Windows 10: Why some machines will get upgraded earlier than others, explainedWhile we’re just getting started with Microsoft’s ambitious upgrade process and a goal of getting a billion users running Windows 10, some users are already wondering why some of their machines are upgrading, or appear ready to upgrade, and others aren’t showing the Windows 10 upgrade icon.

Microsoft has said that the upgrade process will be rolling out over the next “days and weeks”, but hasn’t really said why or how. 

On yesterday’s episode of Windows Weekly with Leo LaPorte, Paul Thurrott, and Mary Jo Foley, however, Paul offered an explanation for both how the system works and why some machines are upgrading earlier than others.  At about 19:30 into the episode, Thurrott explains:

I spoke with Microsoft… and one of the things they told me was that the way that they’re slipstreaming non-Insider systems into the update process… is they have this matrix of configurations, pc configurations: at one end they have the ones they know are going to work great because it’s just a collection of devices for which they have all proper drivers and everything’s going to go great, and then down at the other end is the black hole where there’s lots of problems, and what they want to do is get as many people who have all the good stuff updated as quickly as possible.

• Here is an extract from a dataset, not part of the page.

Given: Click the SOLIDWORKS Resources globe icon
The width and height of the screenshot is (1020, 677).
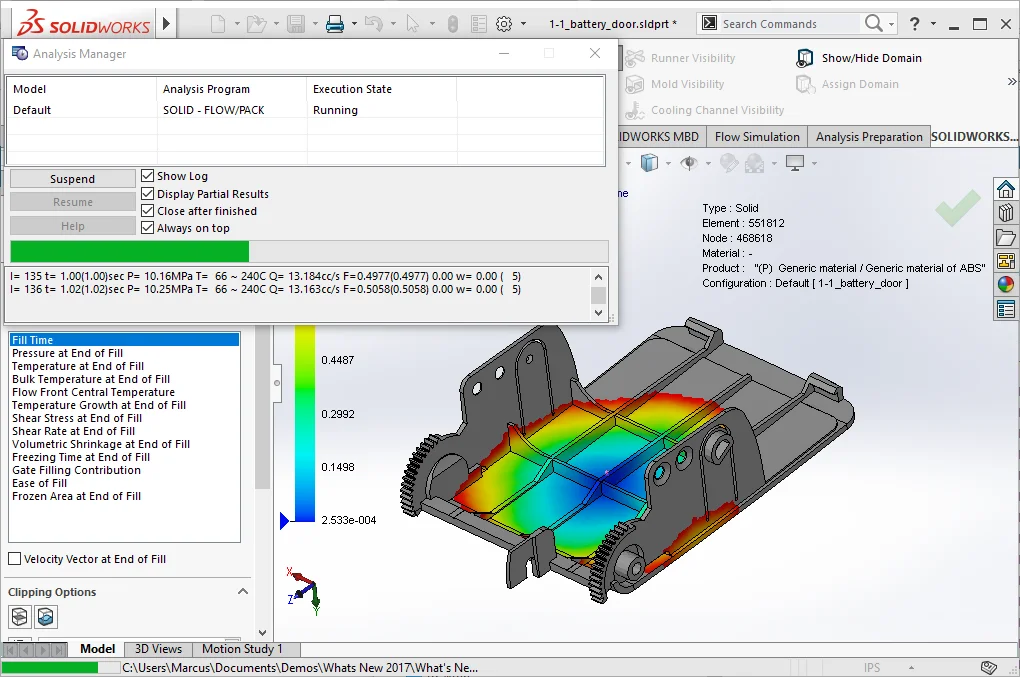Looking at the screenshot, I should pyautogui.click(x=1007, y=283).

So it’s kind of random… to the user, in the sense that I’ve heard from many people that “I have this one PC, this brand new one, and I’m not getting the icon, but I have this other one that’s a couple of years old, and I did get the icon, you’d think it would be the other way around.

But it doesn’t have to do with the age of the system or what OS it’s running, it has to do with the components and the drivers that are available and so on.

And so the ones that will go first are the ones that happen to be in the known good part of the matrix, and that will improve over time.

Thurrott suggests that the best thing do to may be to wait, and we agree: updating systems without proper driver support may cause you more headaches than it’s worth. Still, if you insist, there are a couple of ways to get your systems to update.  You can manually force the update by following the steps in our How To, or you can download and install the ISO. In either case, especially if you don’t show the “Get Windows 10” icon, you may be in for problems with drivers or configurations, don’t say we didn’t warn you.